New State-of-the-art Method Produces Realistic Image Animation

A group of researchers from the University of Trento has proposed a new state-of-the-art method for highly-realistic image animation.

The problem of image animation has gained more and more attention during the past years, and along with that a large number of applications and use-cases for image animation models have appeared. Researchers led by Aliaksandr Siarohin have designed a new self-supervised learning framework for learning an image motion model from data.

Results of the method on the VoxCeleb dataset.

Within this framework, the motion and appearance information is decoupled and learned in a completely self-supervised manner.

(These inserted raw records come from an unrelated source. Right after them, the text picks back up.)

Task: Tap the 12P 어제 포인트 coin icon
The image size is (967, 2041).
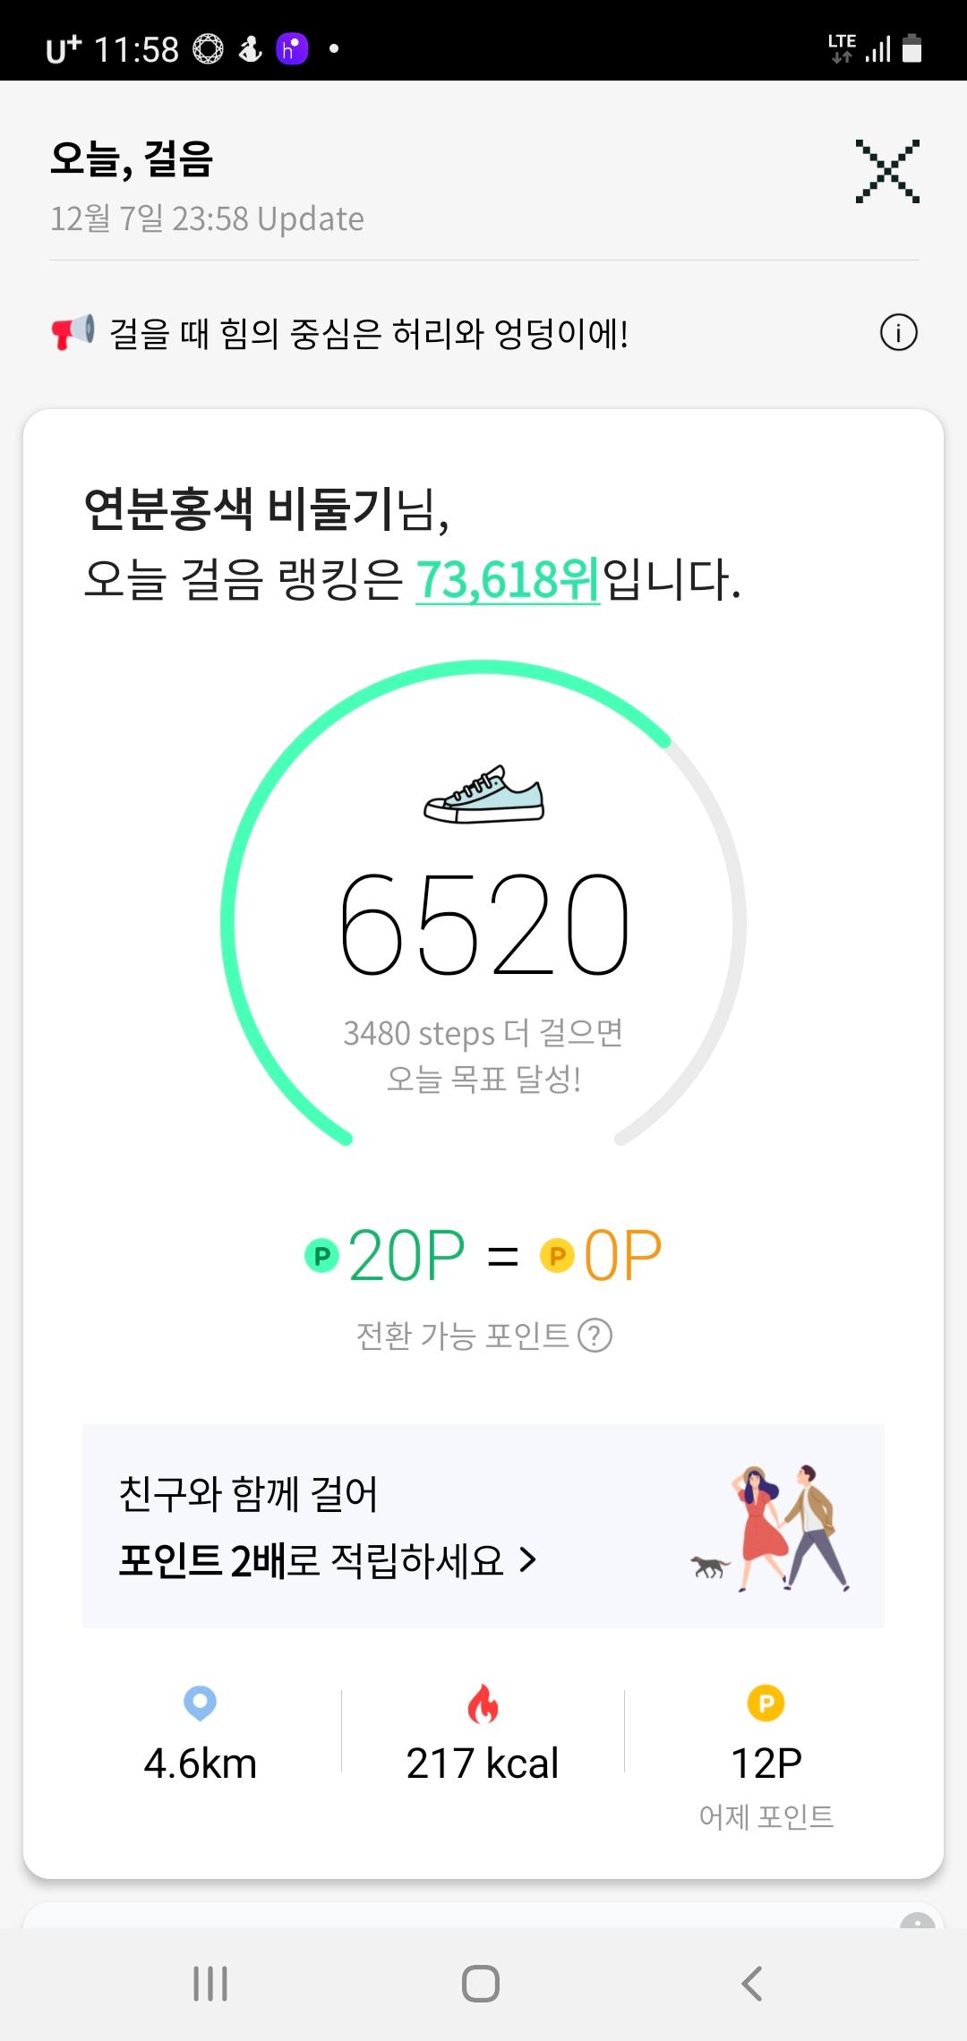Action: [x=766, y=1704]
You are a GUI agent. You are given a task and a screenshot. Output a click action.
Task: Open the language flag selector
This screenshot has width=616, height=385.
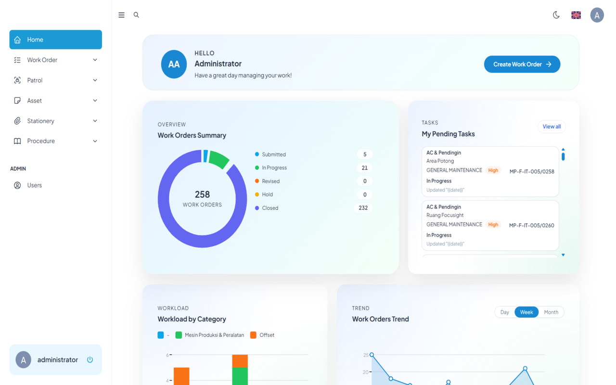576,15
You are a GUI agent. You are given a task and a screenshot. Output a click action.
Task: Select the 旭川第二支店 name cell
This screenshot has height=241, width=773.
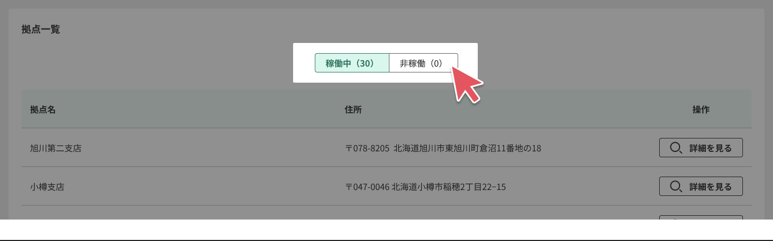tap(56, 148)
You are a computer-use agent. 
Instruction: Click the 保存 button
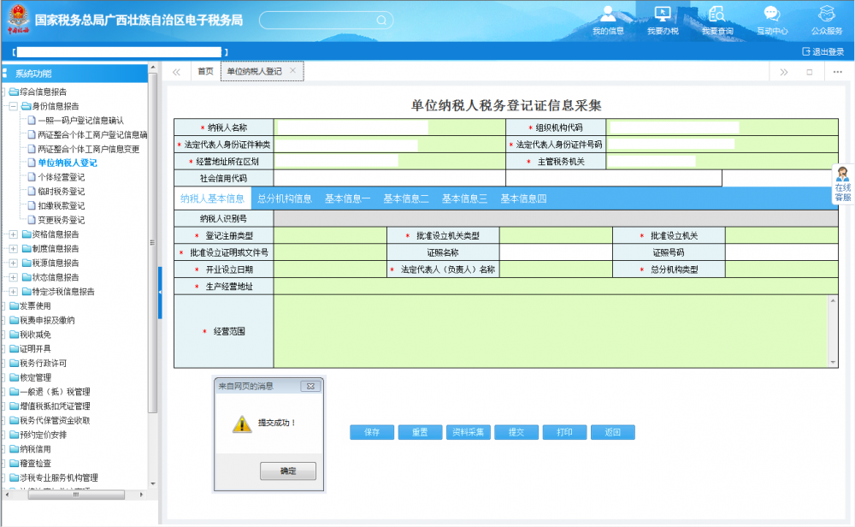click(x=371, y=432)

The proposed method works by detecting keypoints together with local affine transformations which are used to define a motion representation altogether. This representation is learned in a fully unsupervised manner from a source frame using a “keypoint detector” network. Besides the source frame, the method takes another, so-called “driving frame” as input. A dense motion network consumes the source image together with the motion representation to generate a dense optical flow from the “driving” frame to the source frame. In the last stage of the proposed method, a generator module takes the source image and the dense optical flow to render a target image.

The proposed method was trained and evaluated using 4 different datasets: VoxCeleb, UvA Nemo, BAIR robot pushing, and a custom dataset collected from tai-chi videos from YouTube. Results showed that the method outperforms state-of-the-art methods on all benchmarks.

Researchers open-sourced the implementation of the new method and it can be found here. The paper was published in the proceedings of NIPS.